President Trump has joined other Republicans in making a self-defeating attack on "Medicare for all" based around the premise that it would destroy traditional Medicare.

In a USA Today op-ed, Trump wrote that as a candidate, he "made a solemn promise to our great seniors to protect Medicare. That is why I am fighting so hard against the Democrats' plan that would eviscerate Medicare. Democrats have already harmed seniors by slashing Medicare by more than $800 billion over 10 years to pay for Obamacare.
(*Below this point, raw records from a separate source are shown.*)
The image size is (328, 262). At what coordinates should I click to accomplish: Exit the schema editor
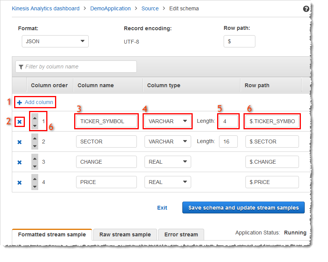[x=162, y=207]
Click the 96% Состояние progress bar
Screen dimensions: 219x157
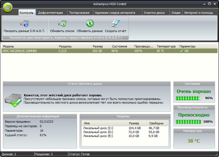pos(188,98)
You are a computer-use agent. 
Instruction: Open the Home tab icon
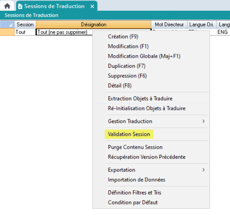pos(7,6)
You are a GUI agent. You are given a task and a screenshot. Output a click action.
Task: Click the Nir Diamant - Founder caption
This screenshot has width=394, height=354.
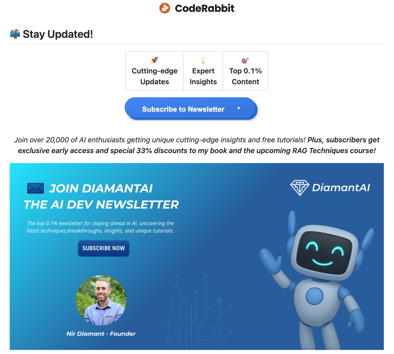pyautogui.click(x=101, y=334)
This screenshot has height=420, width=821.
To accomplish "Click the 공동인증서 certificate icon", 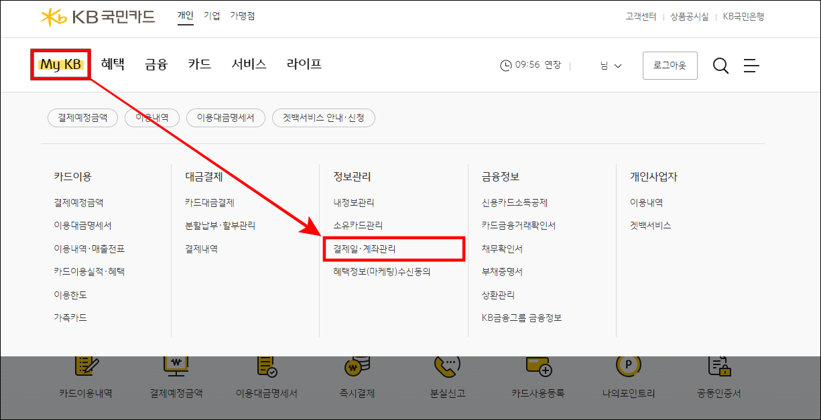I will (x=718, y=376).
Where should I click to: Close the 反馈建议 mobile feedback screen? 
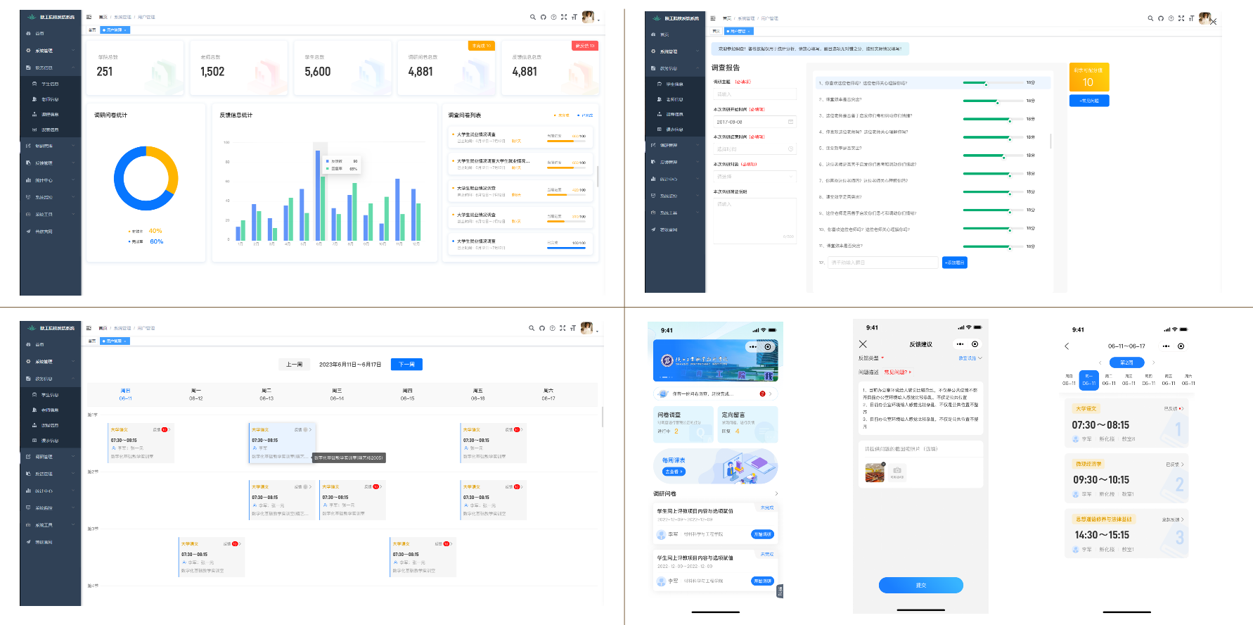863,344
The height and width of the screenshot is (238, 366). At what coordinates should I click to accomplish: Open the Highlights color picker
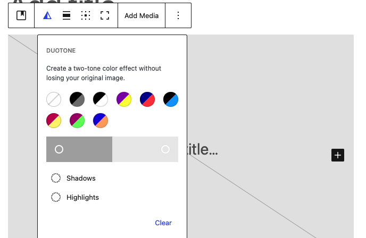point(75,197)

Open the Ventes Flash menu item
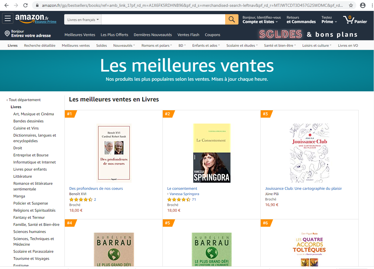[188, 35]
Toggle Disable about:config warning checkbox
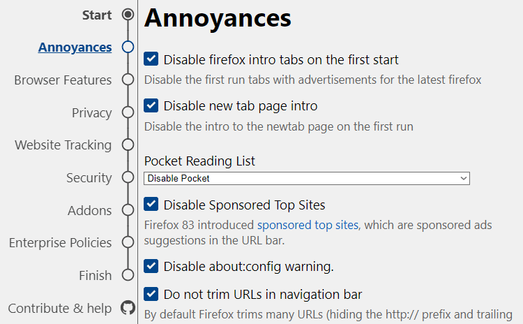Viewport: 523px width, 324px height. [151, 266]
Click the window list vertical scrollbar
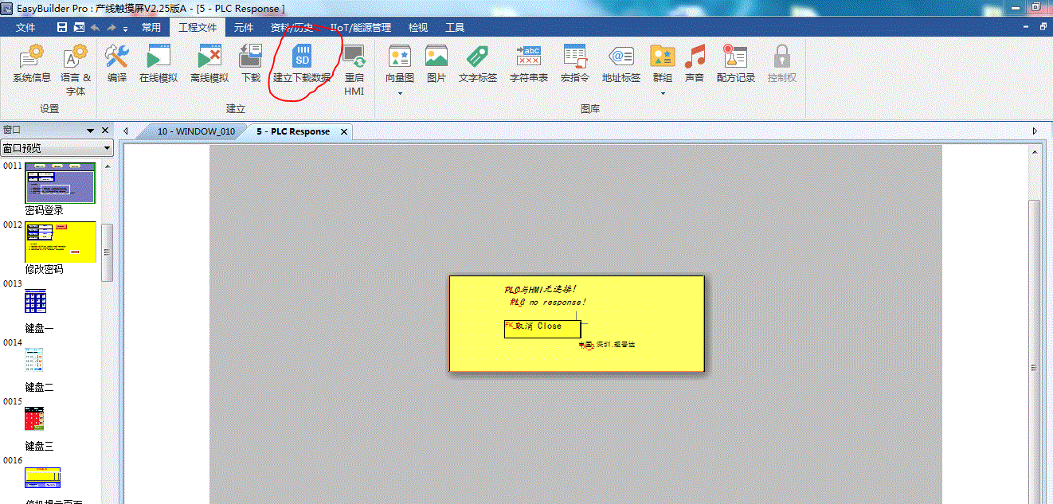Viewport: 1053px width, 504px height. pyautogui.click(x=107, y=252)
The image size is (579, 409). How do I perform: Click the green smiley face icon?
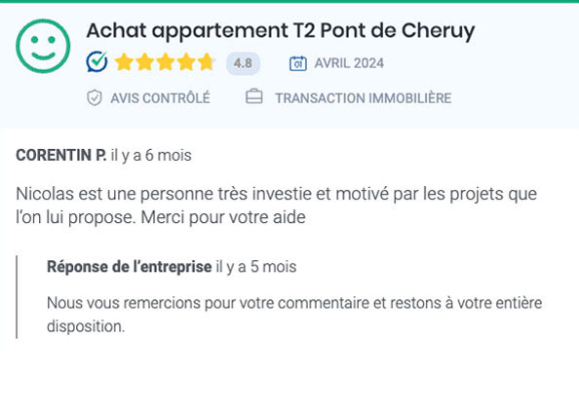43,46
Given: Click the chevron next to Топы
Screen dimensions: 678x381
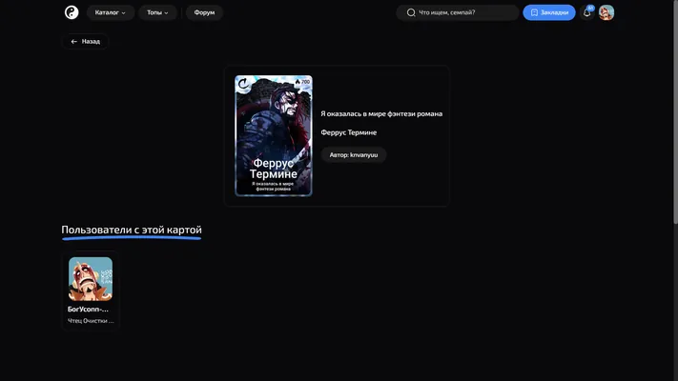Looking at the screenshot, I should (167, 13).
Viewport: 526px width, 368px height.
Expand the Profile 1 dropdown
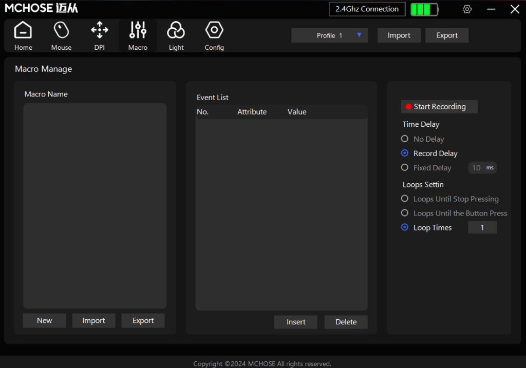tap(330, 35)

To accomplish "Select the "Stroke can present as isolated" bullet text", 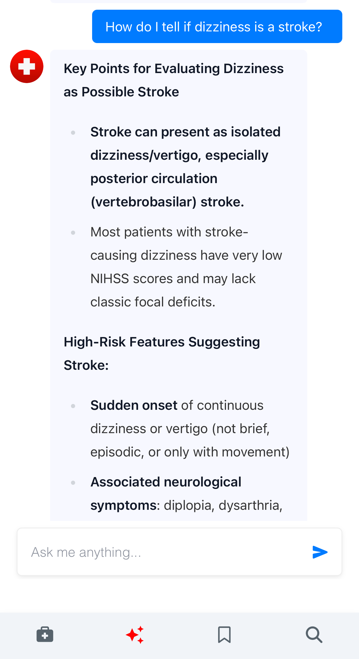I will pyautogui.click(x=185, y=132).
Likewise, Democrats would gut Medicare with their planned government takeover of American health care."

As I have detailed previously, this increasingly popular line of attack, taken up with short-term political calculations in mind, will backfire on conservatives in the long run and actually make socialized healthcare more likely.
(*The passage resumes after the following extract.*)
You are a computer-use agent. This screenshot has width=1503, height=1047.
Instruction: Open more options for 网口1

Medicare is not only the largest socialized healthcare program in the U.S., based on its $700 billion annual budget, it would qualify as the largest socialized healthcare program in the world.
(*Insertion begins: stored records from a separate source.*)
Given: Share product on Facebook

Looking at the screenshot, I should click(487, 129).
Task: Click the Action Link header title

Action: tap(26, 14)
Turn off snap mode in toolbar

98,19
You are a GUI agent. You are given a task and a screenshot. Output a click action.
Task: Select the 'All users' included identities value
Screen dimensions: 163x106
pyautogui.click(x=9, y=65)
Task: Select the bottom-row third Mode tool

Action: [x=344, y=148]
Some conservatives believe that Medicare is somehow different from other social welfare programs. Yet in contrast to the popular myth, Medicare is not a program in which seniors are merely getting what they "paid into" over the course of their lives. Medicare is a system in which current workers subsidize current retirees well beyond their contributions during their working years. A recent study from the liberal Urban Institute found that a 65-year old male who retires in 2020 having averaged $51,300 in earnings will receive $224,000 in Medicare benefits (net of premiums), despite having paid just $79,000 in lifetime Medicare taxes.

By perpetuating the idea that Medicare is a great program that needs to be protected at all costs (rather than an unsustainable entitlement) it only makes it easier for liberals to make the case for socialized medicine. It also makes it harder to make the case for overhauling entitlement programs to avert the looming debt crisis.